Il faut dire que la réalité n’est pas beaucoup plus reluisante, mention spéciale à Walter Becker à gauche. Je sais c’est complètement malhonnête, mais il faut voir aussi quel genre de tribute band se tape le groupe, c’est magique. Bref la cause était entendue, Steely Dan, très peu pour moi ma bonne-dame ! Et puis sortez-moi de ce putain d’ascenseur !

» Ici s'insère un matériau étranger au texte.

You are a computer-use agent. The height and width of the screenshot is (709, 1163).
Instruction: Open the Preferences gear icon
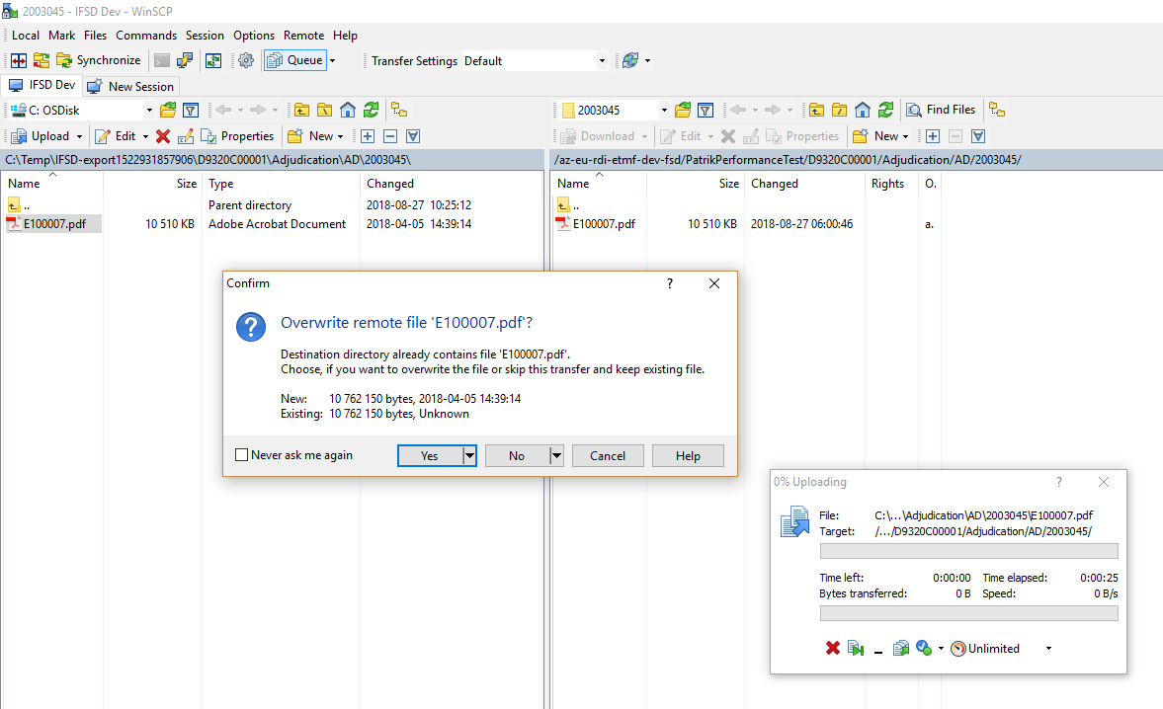246,60
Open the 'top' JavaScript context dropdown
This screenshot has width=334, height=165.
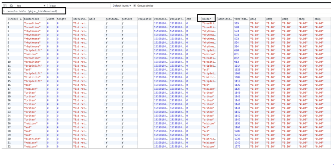point(31,6)
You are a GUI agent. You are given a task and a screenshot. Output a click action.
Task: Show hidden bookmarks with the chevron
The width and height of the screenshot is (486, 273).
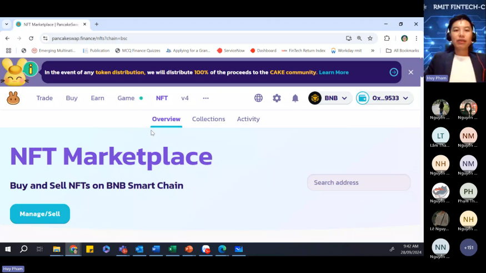(x=373, y=51)
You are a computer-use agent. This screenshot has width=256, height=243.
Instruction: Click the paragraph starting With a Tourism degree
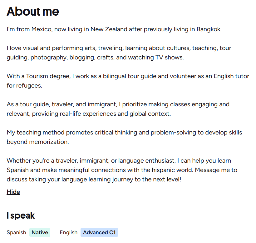(x=128, y=81)
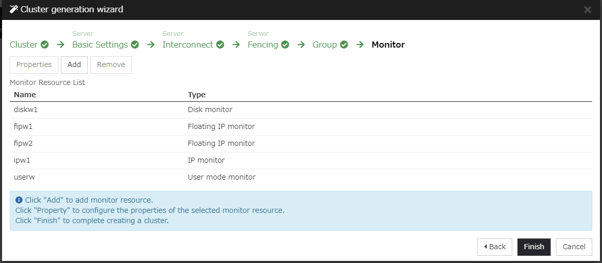Click the green checkmark beside Basic Settings

[135, 45]
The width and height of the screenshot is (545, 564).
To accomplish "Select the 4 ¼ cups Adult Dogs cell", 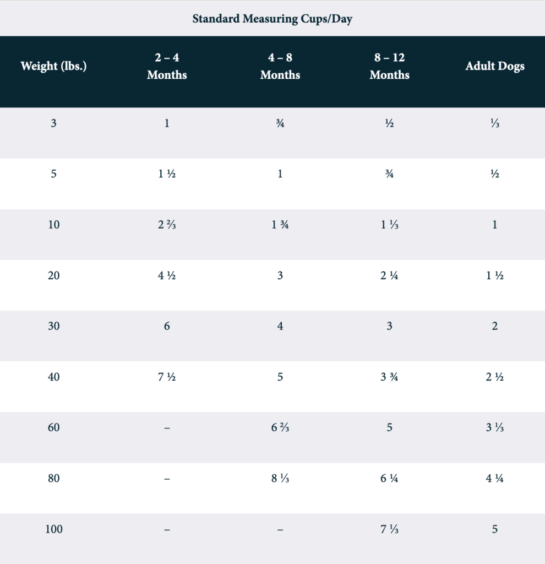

C’était sans compter l’abnégation d’une personne proche, écoutant régulièrement et inlassablement leurs disques en ma présence, provoquant mon inévitable crispation. Progressivement, l’habitude puis la curiosité se sont imposée. La force du songwriting du duo a fait son œuvre, jusqu’au jour où j’ai posé de moi-même un disque de Steely Dan dans ma platine CD. Car en étant tout à fait honnête, il est absurde d’abhorrer le Dan alors qu’on aime le Sky Blue Sky de Wilco, pour citer l’un de ses descendants directs (cf. le son de guitare d’Any Major Dude). Ou même vénérer le Bowie de Hunky Dory et Ziggy Stardust quand on en retrouve quelques aspects dans ce Pretzel Logic (Through With Buzz notamment). Mieux, comment Antoine pourrait-il se confondre en éloges continuels pour Ween sans ce duo originel ? Plus étonnant même, il suffit de jeter une oreille à ce titre des Eagles of Death Metal pour en trouver l’évidente source d’inspiration.

Le problème de Steely Dan, c’est d’être l’antithèse du punk et du hard. Là où ces deux genres ont imprégné la production musicale par plein d’aspects, Steely Dan s’en éloigne, probablement consciemment d’ailleurs. Ici donc, pas de puissance inconsidérée, pas de prises directes et/ou sans répétitions, pas de mix fondant les instruments les uns dans les autres. Et surtout pas de prestations scéniques puisque Steely Dan arrêtera (provisoirement) les concerts suite à la tournée suivant la sortie de l’album, par lassitude et pour mettre la priorité sur le studio qu’ils ont toujours préférés.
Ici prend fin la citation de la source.